A Mesa que aparece no verso: na mesa dos homens de vida vazia demonstra que tipo de pessoa ela se relacionou, de qual casta social ele pertencia, se ver que era um tipo educado, de fino trato, de posses, ou, homem de negócios. Pois, é na mesa que se negocia, se faz refeições e se reúne com os amigos. Para homens com esse estilo de vida a mesa é um símbolo, uma referência, a maior parte da vida deles é em torno de uma mesa, tanto no trabalho quanto em casa ou nos momentos de diversão.

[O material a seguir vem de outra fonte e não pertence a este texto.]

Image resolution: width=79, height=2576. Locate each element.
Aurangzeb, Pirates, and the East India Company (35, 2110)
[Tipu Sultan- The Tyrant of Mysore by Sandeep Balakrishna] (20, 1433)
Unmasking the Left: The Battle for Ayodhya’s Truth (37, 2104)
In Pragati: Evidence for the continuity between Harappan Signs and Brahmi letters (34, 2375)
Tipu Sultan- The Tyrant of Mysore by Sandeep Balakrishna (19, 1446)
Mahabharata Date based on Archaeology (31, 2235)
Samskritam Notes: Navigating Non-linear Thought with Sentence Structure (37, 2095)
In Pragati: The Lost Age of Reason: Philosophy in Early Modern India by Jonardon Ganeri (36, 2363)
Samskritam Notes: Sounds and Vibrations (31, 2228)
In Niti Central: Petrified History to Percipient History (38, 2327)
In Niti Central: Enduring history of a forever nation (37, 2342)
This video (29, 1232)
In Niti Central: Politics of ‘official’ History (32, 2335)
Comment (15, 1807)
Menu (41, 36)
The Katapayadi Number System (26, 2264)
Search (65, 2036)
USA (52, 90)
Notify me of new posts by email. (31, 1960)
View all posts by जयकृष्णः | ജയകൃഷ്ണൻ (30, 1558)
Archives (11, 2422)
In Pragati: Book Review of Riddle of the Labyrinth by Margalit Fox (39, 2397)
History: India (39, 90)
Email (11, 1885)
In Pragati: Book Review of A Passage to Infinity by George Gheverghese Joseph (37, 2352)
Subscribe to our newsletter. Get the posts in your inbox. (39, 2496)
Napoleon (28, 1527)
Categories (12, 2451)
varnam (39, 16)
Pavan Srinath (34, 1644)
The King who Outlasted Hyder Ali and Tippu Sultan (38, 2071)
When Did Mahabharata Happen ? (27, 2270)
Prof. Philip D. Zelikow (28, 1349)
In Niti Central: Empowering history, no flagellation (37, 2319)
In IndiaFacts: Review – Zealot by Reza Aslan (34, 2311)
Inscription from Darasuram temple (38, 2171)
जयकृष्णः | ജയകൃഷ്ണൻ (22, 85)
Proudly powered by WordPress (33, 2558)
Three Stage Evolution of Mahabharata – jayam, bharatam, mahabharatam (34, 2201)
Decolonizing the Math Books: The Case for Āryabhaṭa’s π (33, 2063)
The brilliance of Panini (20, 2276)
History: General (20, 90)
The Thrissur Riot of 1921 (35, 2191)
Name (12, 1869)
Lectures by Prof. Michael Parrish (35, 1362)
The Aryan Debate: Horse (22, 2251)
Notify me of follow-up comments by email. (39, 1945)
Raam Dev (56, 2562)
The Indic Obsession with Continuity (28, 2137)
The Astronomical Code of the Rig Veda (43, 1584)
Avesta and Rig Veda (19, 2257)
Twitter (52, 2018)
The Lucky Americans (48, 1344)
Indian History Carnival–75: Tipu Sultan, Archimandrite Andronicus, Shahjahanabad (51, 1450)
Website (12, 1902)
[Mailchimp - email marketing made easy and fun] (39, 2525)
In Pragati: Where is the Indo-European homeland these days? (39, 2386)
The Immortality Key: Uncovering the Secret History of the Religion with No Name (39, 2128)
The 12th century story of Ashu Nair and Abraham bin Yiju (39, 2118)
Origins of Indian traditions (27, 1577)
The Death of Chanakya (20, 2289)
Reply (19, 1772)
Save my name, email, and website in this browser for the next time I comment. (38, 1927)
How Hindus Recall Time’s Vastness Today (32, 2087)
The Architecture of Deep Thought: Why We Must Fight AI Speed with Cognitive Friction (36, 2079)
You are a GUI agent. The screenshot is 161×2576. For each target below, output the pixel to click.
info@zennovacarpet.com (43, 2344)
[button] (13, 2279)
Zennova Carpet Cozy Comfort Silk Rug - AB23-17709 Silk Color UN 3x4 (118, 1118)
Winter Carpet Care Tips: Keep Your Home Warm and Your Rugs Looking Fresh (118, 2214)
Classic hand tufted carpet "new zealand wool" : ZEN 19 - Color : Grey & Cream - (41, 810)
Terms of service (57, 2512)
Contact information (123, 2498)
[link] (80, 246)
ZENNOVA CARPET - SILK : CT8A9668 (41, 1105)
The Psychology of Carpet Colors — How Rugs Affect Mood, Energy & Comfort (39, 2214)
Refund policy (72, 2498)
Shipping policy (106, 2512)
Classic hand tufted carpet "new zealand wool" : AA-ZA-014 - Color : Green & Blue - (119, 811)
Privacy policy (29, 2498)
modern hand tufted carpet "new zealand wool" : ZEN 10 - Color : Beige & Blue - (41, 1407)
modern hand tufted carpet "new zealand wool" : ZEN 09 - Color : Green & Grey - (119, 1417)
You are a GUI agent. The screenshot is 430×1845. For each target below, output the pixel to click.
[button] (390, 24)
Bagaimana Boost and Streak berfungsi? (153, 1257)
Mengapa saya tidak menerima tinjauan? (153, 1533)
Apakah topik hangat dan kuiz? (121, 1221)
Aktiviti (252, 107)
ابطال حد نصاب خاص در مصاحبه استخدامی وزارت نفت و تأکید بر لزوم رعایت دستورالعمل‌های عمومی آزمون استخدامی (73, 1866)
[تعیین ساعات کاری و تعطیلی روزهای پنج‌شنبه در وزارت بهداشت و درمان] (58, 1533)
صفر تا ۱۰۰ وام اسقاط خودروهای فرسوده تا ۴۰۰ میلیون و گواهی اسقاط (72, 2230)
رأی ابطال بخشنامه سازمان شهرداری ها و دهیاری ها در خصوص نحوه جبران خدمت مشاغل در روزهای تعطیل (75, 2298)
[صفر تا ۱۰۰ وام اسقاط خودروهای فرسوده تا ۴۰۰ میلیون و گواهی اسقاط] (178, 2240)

No segundo verso ela recorda outro tipo de homem até mais interessante, mais ousado, mais envolvente e bem mais parecido com seu jeito de ser, ele também deitou na sua cama e se relacionou com ela. Esse homem era um sujeito mais intenso, mais forte, mais atirado e mais sexy. Neste caso ela não apenas deixa sua vida, agora ela derrama, ela verte nos cantos, na pia, dentro da casa de homens que fazem amor em todos os lugares da casa, mostrando um amante desleixado, largado, livre, são HOMENS DE VIDA VADIA, sem compromisso, sem amarras. Foi tão intensa e passageira a relação que chegou a ser vertida, gostosa, até deleitosa, mas sem solidez suficiente para durar, era liquida e escorregadia como a vida na sociedade líquido-moderna composta de membros que mudam num tempo tão curto seus hábitos, suas rotinas e suas formas de agir que não se dão conta da necessidade de tempo para sua consolidação. Fugaz.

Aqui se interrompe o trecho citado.